Korona zamanlarının biyolojisi...

Yeni slogan “hayat eve sığar”.

Şu mini minnacık varlık, hayatı eve de sığdırdı. Hayatın içinde bizleri de nerelere sığdırmaya da devam ediyor.

Herkes gibi eve sığmanın bu zorunlu biçimini ben de yaşıyorum.

***

Korona zamanlarına peşrev:

Dünya Sağlık Örgütü, daha düne kadar, içinde bulunduğum yaş grubunu (60-70); orta yaş sayarken, şimdi bu virüs salgını, biz yaştakileri sokağa çıkması yasaklananların arasına koyuverdi. Böylece, bu yaşımda bir de “yaş ayırımcılığı”nın ne olduğunu öğrenmiş oldum. Yoksa düne kadar, yaşamda böyle bir sorunumuz olabileceği, aklımın ucuna dahi gelmemişti. Üzüldüm mü? Kesinlikle hayır ve sonuçta bu biyolojik süreci hayat bize öğreterek yaşatıyor.

Şimdinin gençlerine sorsanız, 68-78 kuşağı gençlik dönemlerini nasıl tanırsınız diye? Yanıt ihtimaldir ki bizim kuşakları “adanmışlığa adanmış” efsane kuşaklar diye yanıt gelecektir. 
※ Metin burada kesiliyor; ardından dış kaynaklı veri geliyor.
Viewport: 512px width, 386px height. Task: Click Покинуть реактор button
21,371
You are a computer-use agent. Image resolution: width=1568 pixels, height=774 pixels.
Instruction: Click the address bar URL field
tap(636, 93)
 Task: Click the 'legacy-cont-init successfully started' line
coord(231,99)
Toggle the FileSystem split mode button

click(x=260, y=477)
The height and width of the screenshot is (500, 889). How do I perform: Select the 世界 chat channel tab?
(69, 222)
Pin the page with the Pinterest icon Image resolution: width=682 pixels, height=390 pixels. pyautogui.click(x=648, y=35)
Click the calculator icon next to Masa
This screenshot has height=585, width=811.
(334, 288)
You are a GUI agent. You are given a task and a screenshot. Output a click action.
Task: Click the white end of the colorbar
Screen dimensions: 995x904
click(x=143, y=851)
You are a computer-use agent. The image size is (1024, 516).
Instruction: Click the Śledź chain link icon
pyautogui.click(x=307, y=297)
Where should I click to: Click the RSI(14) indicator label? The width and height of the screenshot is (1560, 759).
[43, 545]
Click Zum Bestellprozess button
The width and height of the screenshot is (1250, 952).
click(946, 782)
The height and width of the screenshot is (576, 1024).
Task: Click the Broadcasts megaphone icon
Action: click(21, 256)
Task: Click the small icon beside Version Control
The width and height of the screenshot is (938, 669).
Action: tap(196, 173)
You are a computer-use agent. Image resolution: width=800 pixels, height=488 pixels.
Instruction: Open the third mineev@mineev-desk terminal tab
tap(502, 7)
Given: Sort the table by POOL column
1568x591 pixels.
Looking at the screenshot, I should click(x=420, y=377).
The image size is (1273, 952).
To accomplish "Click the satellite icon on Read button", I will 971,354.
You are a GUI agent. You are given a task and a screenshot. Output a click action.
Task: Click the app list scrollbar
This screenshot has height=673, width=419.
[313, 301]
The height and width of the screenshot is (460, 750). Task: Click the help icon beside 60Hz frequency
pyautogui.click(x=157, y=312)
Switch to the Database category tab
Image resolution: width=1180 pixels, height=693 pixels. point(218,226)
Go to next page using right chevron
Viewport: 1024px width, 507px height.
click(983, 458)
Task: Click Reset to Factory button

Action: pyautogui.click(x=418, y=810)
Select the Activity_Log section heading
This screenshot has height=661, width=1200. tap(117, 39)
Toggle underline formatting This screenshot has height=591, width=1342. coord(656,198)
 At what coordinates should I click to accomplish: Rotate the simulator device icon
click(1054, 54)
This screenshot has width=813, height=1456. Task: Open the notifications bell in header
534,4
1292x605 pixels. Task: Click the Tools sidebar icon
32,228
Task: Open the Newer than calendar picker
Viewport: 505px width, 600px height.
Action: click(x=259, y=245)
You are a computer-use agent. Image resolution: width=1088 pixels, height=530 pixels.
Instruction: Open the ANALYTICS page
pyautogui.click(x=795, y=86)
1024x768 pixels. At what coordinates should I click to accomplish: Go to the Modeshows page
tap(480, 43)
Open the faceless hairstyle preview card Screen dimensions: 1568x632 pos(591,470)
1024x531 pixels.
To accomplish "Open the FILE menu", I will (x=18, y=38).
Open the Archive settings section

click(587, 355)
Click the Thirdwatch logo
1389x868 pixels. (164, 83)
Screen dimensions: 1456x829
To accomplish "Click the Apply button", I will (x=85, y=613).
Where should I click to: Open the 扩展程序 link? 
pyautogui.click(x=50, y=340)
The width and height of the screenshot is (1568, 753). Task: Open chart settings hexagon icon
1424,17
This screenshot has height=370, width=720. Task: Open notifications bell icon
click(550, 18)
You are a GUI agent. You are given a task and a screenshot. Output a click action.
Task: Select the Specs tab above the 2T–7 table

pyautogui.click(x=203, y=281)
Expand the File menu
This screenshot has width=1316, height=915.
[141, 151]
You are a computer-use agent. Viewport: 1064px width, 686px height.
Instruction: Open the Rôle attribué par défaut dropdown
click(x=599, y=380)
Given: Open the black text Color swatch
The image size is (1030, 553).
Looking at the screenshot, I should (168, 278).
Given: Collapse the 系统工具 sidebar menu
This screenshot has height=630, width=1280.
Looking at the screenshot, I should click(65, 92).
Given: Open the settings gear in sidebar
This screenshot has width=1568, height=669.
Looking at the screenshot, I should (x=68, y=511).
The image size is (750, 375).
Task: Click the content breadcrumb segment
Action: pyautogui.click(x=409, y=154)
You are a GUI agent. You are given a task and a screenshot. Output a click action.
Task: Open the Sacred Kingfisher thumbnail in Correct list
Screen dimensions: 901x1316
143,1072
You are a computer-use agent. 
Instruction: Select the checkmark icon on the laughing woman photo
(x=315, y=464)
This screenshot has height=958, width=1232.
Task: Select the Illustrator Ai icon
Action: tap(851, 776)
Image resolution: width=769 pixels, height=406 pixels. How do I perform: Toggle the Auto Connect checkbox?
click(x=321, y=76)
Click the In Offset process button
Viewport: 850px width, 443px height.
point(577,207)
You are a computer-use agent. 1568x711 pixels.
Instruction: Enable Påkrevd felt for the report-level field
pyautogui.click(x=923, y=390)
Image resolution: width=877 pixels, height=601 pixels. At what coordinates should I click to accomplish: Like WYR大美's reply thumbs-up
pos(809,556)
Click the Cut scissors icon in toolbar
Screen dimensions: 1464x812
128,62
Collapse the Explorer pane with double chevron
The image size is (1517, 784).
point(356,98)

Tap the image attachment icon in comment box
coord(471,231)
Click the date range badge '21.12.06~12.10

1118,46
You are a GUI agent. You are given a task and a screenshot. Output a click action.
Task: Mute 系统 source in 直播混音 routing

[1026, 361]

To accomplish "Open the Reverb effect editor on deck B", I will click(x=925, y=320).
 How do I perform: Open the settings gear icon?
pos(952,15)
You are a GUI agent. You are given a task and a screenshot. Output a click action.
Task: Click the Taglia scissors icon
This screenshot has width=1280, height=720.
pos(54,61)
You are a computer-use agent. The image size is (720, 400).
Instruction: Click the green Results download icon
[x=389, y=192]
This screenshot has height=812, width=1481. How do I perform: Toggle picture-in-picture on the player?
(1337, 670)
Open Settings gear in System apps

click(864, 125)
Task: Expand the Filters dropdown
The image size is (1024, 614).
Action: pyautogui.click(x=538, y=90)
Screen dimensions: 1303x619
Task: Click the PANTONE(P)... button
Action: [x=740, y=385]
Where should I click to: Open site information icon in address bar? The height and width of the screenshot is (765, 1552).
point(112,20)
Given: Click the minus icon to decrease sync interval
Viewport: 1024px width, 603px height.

Eskiye rağbet olsa, bitpazarına nur yağardı. Ama bizim kuşaklara ilişkin görüp geçirdiklerimiz ve çektiğimiz çileler hakkında, şimdiye değin, neler de neler yazıldı. Yazılanlara bakılırsa görmediğimiz kalmamıştı. Doğrusu, bu yaş gruplarındakiler olarak, bizler de buna inanır vaziyetteydik. Ne ki, şimdi yaşlı diye evinde oturtulan 68’liler, hayatlarında ilk defa yeni bir şeyle karşılaştılar ve bugünün gençleriyle beraber, böyle bir dünyada, mini minnacık bir virüsün neden olduğu hastalık salgınını evlerinde oturtularak yaşıyorlar.

Dünyada “ne olup bitiyor”u takip etmek, benim gençliğimde hayli maharet isterdi. Telefon, televizyon, bilgisayar, ya neredeyse ulaşılmazdı ya da yoktu.

Şimdi öyle mi ya!

Haberin günlüğü bile bayat; anlık mesajları cebinde duymak ise sadece alışıldık bir “vııp vııp” sesi. 

Farklı bir “zamanın coğrafyası”nı yaşıyoruz.

Zamanlardan “korona” zamanındayız.

Coğrafya ise bütün dünya…

Koronanın neden olduğu pandemi dünyayı yakıyor. Ölüp giden insanlar için artlarından yakılan ağıt ise “ah hastalığa yakalandı, yakalanmasaydı…” feryadını içeriyor.

Hem korku var; hem de akıllara sığmayan bir hayret.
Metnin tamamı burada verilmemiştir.